Other recognizable faces who have some stake in the holiday are Halle Berry, Alyssa Milano, Larry Miller, Josh Duhamel, Cherry Jones, Common, Yeardley Smith, and the reliably bouncy Sofia Vergara. She is doing that one wonderful thing she does with all her heart, and emerges as one of the most tolerable aspects of the whole movie. Penny Marshall also appears, and good for her! You should now be forming a picture of a projected holiday hit with a huge star budget, rumbling through Hollywood like a juggernaut and summoning every actor who did not happen to have another project in the works that week. Presumably the cross-generation celebrity casting aims to throw every member of the family audience a bone. In truth, however, only the elderly, unhip, and easily shocked will find this movie the least bit amusing. And very few people are all three of these things anymore. Hip elderly people will be walking out of this movie in droves.
The script of New Year’s Eve is so toothless, so starved for wit and creativity, that the whole family can fail to enjoy it.
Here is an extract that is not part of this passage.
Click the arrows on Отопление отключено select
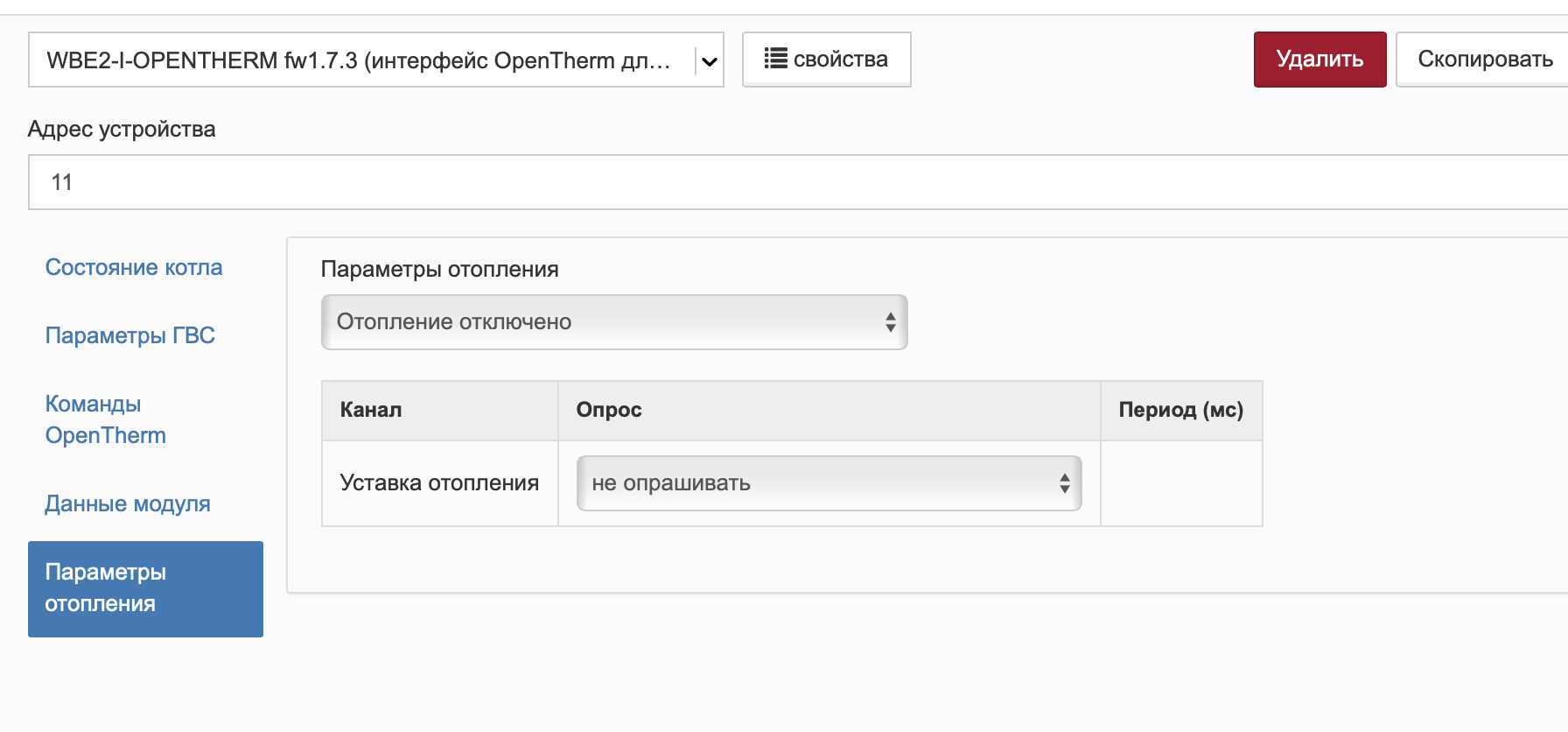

Obviously, those responsible bypassed the option of cheap swears and sexual content for laughs to obtain a PG-13 rating. It may not have been a proud way to go, but making New Year’s Eve substantially raunchy might have been worth trying. If Jason Segel had written New Year’s Eve, people would have flocked to it and probably loved it. Of course, as The Muppets recently proved, it wouldn’t necessarily have been raunchy at all. It probably would have been heartfelt and clever. And perhaps about something funny and interesting.
A movie cannot stand upon recognizable celebrity faces alone. The novelty of spotting them wears off very quickly, particularly when the performers are getting so little exercise. If you’ve shamelessly dropped the dollars to hire a full cast of well-known stars, why not spend a little more to make them do something? Stanley Kramer’s 1963 comedy It’s A Mad Mad Mad Mad World succeeded not simply because it featured virtually every comedian working in Hollywood at the time, but because each one of them was working slapstick overtime. We need to get back to the days of actors who are entertaining because they actively entertain us, not simply because we are clever enough to recognize them. Hopefully, the box office numbers will justify this indignation and shame Garry Marshall back to his nobler roots. At very least, the number of nominally secular but universally popular holidays is limited. Furthermore, the titles Groundhog Day and Halloween are already taken.
Make no mistake. It would be a great honor to work for Garry Marshall, or at least it must have been for television actors in the 1970s. Many of the celebrities in this film have lowered themselves to worse, not least of all the great Robert de Niro, but each and every person in New Year’s Eve should feel a penitent itch of shame after wallowing in all that sap.